課題と練習 —
- 1) D2C Rの記事をもとに、次の問いに答えよ。
(a) 株式会社D2C Rが成長を続けている事業は何か。
(b) 同社がwevoxを導入したのはいつか。
(c) 3つの打ち手のうち、取締役が行うものは何か。
- 2) D2C Rの記事の続きを、最後の文の次から書き継げ。
*** 文書の一節
経営陣がマネージャーの伴走者に〜D2C R流エンゲージメント向上3つの打ち手

経営陣がマネージャーの伴走者に〜D2C R流エンゲージメント向上3つの打ち手

 

実践的な組織づくり戦略や組織改善プラットフォーム「wevox」の活用方法を紹介する「活用事例シリーズ」。今回お話を伺ったのは、スマートフォン広告事業で成長を続ける株式会社D2C R人事部の佐藤千晶さんです。2017年11月からwevoxを導入した同社では、「経営陣、人事、マネージャーの3者MTG」、「取締役によるマネージャーのフォロー」、「マネージャー同士の共有会」という3つの打ち手を通じて、エンゲージメントの向上に積極的に取り組んでいます。経営陣がマネージャーのフォローに回り、“最適なマネジメントを考え、実践する”カルチャーが根付くD2C R。同社の組織づくりの知見から、wevoxを活用した組織力向上のヒントをひもときます。
******
*** 未加工の記録
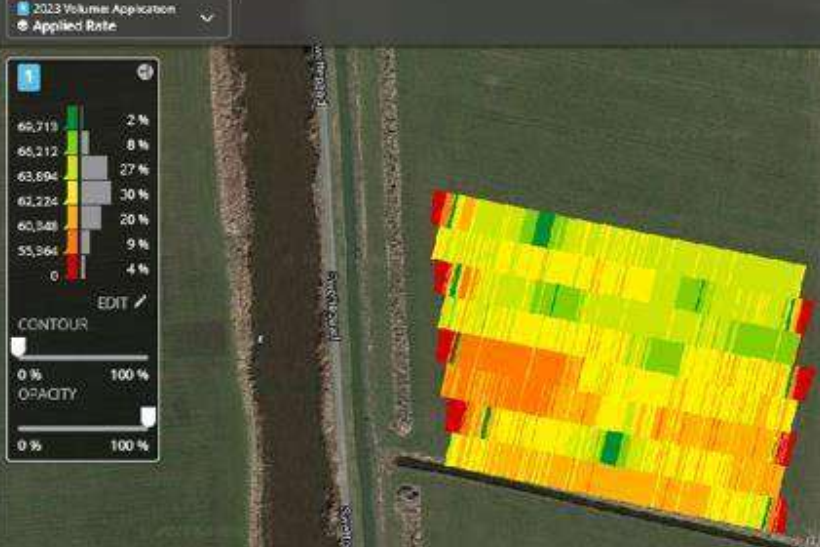Click the pie chart icon in legend panel
Screen dimensions: 820x547
(x=144, y=72)
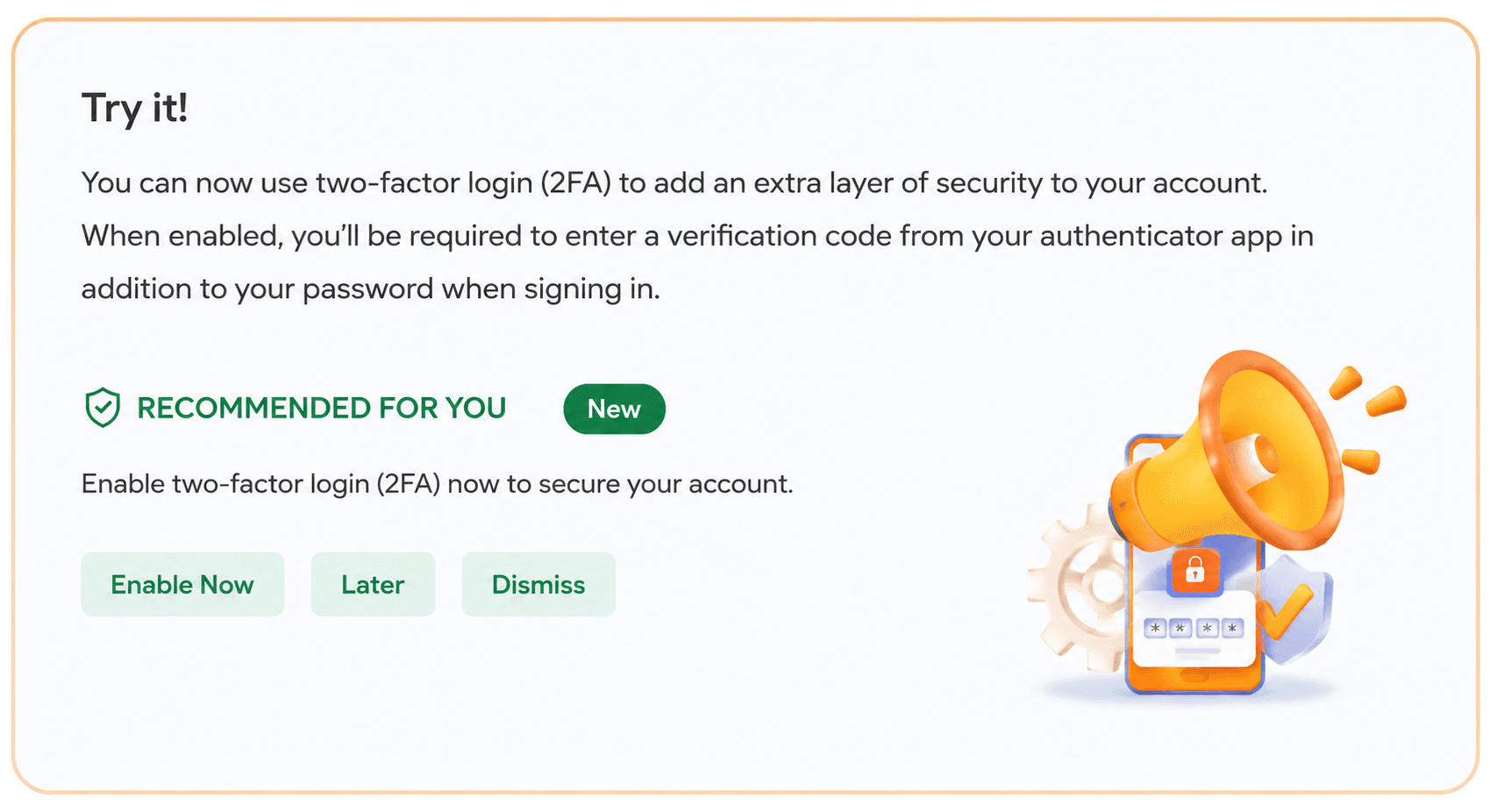
Task: Dismiss the two-factor login prompt
Action: [538, 584]
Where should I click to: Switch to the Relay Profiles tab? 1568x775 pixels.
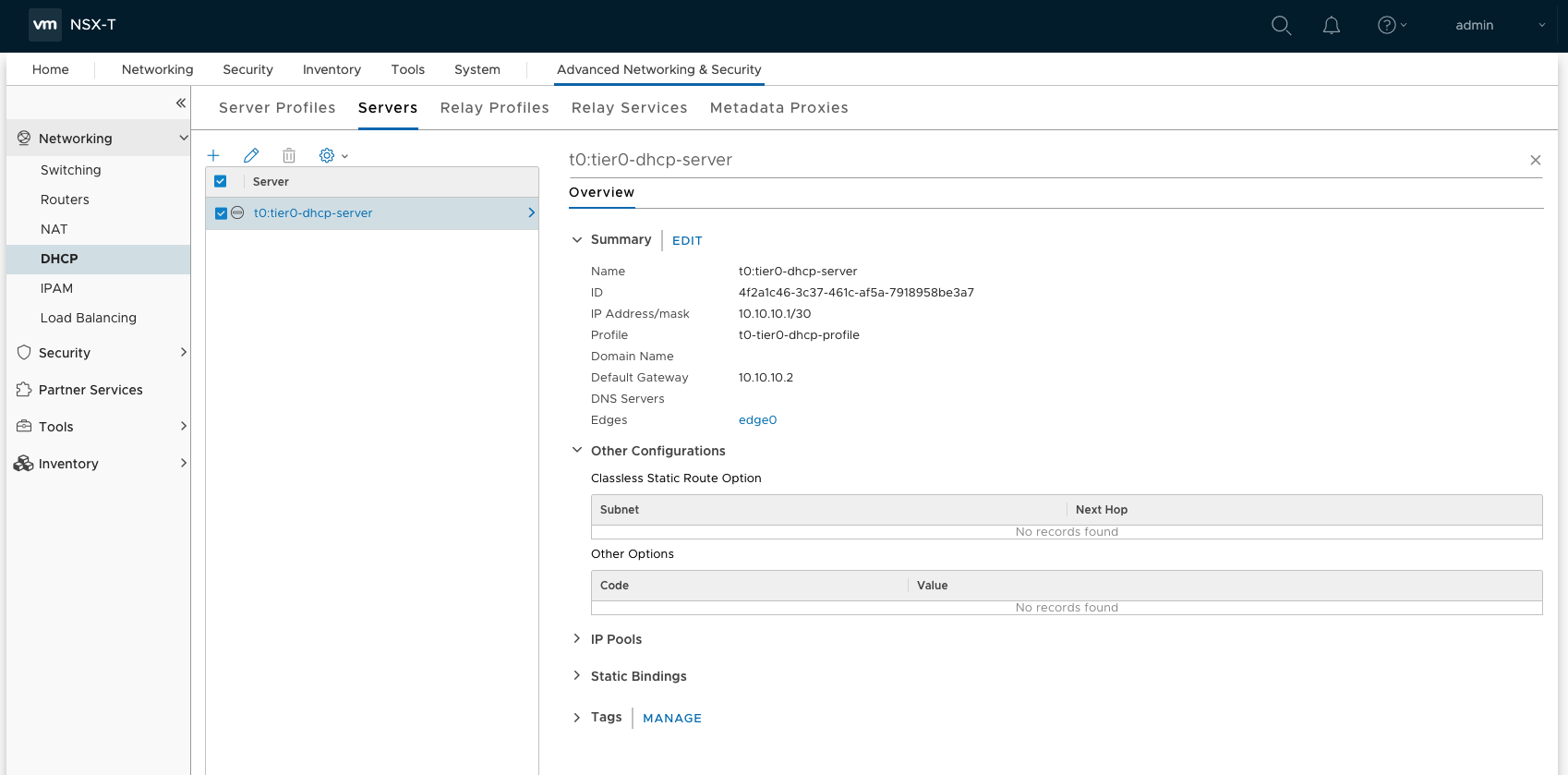click(494, 108)
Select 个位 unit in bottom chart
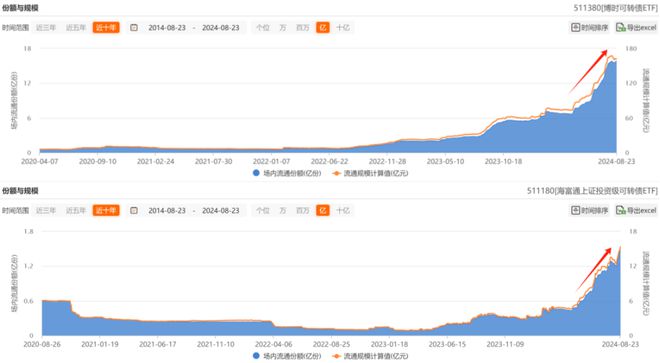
******
課題の解答 —
- 1)
(a) スマートフォン広告事業
(b) 2017年11月
(c) 取締役によるマネージャーのフォロー

- 2)
 月に一度、経営陣、人事、マネージャーで“マネジメント”を徹底的に考える

ー本日は、経営陣も積極的に組織づくりに参加するD2C Rが、どのようにエンゲージメント向上に取り組んでいるか伺いたいと思います。

はい。弊社では、大小様々な人事施策を行っていますが、エンゲージメント向上の取り組みは大きく以下の3つに分けられます。

①毎月1回、経営陣、人事、各チームマネージャーの3者で、wevoxのエンゲージメントスコアをベースに話し合う「3者MTG」

②チーム状態に応じた、取締役によるマネージャーのフォロー

③マネージャーだけで集まり、エンゲージメントスコアについて話し合う「マネージャー共有会」

今日はこの3つの取り組みについて、お話しします。

ーまず、①の3者MTGからお聞かせください。

これは毎月1回、wevoxで計測したエンゲージメントスコアを見ながら、チーム状況やマネジメントアクションについて話し合いをするMTGです。各チームマネージャー1人ずつと、社長、取締役2人の経営陣、人事として私が1人、計5人で行っています。

ーどのような会話をするのでしょうか?

まずは、マネージャーからスコアの推移や前月に行ったアクションについて振り返りを行ってもらいます。そして、その月に改善したいと考えているスコア、どのように改善しようとしているか話してもらい、経営陣、私と一緒に方向性を話し合います。

ー例えば、どのような振り返りがマネージャーからされるのでしょうか?

そうですね、一例として会話を挙げてみましょう。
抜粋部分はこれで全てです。